What does ‘Mother’ mean?

On Mother’s Day we celebrate our own mothers and our children celebrate us. It is a day to acknowledge the sheer hard work of raising children, how we come to have them and how family units are created in different sizes and forms, but the focus is on mothers.

Only women can be mothers. Only women can become pregnant, give birth and breastfeed and ‘mother’ is both a social term and a legal one. The legal definition was in response to scientific developments in IVF, where egg donor conceived pregnancies created the question “of what a “What is a Mother?” Prior to this, there was no confusion about the meaning of the word ‘mother’.

The 1990 Human Fertilisation and Embryology Act (Section 27) defines ‘mother’ as

“the woman who is carrying or has carried a child as a result of the placing in her of an embryo or of sperm and eggs, and no other woman, is to be treated as the mother of the child.”

In other words, the woman who gives birth has legal parental rights and responsibilities and the woman who provides the egg for that embryo does not.

Before this law, the word mother had one meaning which everyone understood. The only deviation and subsequent sub-subcategory was when legal rights and responsibilities were transferred from a birth mother to an adopting mother.

in surrogacy, the definition of the noun ‘surrogate’ is:

a substitute, especially a person deputising for another in a specific role or office.

For me, the person deputising or standing in for the mother is the commissioning parent; an adult – male or female – who not only commissioned the child into being but is the social parent caring for and raising the child, as a result of an arranged pregnancy, with or without a contract.

This person – single people can obtain a child through surrogacy in the UK – or couple, later become the legal parent/s when a parental order is granted by the courts. A parental order cannot be applied for, under the current law, before the newborn reaches 6 weeks old. So these people are not the legal parents from birth and there is always (as with adoption) a birth mother, regardless of how invisible they might want her to be.

Proposed law reform would see a seismic shift with the introduction of a ‘new pathway’. This would allow for parental rights for the commissioning couple to be transferred during the pregnancy, with a pre-birth order (like that seen in commercial surrogacy arrangements, a model we are told is rejected by the Law Commission and pro-surrogacy lobbyists).

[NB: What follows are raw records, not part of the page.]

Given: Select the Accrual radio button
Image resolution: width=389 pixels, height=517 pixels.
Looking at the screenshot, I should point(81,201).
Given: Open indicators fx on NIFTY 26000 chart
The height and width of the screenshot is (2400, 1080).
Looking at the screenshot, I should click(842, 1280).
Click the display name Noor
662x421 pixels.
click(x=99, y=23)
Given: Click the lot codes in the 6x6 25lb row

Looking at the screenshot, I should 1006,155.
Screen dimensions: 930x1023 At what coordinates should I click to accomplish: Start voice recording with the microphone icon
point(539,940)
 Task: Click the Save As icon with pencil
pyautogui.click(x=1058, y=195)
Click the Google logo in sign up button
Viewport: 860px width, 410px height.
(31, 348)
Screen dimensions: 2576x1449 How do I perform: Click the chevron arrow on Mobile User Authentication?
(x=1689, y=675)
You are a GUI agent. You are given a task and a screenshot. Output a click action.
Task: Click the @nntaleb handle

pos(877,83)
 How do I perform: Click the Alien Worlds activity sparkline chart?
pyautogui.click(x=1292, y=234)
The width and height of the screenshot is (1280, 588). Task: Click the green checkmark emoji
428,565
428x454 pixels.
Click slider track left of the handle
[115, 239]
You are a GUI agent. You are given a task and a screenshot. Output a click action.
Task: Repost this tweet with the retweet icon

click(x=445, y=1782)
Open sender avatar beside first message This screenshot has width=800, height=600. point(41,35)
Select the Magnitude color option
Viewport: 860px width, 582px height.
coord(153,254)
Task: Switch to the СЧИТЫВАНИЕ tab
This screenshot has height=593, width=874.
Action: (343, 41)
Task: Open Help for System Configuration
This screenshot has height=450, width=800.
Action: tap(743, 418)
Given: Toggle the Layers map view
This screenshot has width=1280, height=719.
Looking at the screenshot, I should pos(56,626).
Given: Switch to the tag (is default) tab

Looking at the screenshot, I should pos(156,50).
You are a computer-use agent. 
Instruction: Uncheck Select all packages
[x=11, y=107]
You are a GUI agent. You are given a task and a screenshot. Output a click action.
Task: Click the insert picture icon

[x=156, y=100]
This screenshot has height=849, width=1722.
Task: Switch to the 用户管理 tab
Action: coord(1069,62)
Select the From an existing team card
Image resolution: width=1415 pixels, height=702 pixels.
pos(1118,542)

That’s right, whilst the woman is still pregnant, the baby inside her doesn’t belong to her and in fact someone else has legal parental rights to the child she has not yet given birth to.

The idea that a child you have within your body belonging to someone else has lead to what I consider to be dangerous and deceptive discourse around surrogacy. Euphemistic language begins with ‘surrogate’, where the word mother doesn’t feature at all, (or worse ‘gestational carrier’) and ends with the claim that the mother is ‘giving the baby back’. Back to where, where the original order was made? The baby is not returning to the place they began. With IVF that would mean taking the child to a lab where they were conceived.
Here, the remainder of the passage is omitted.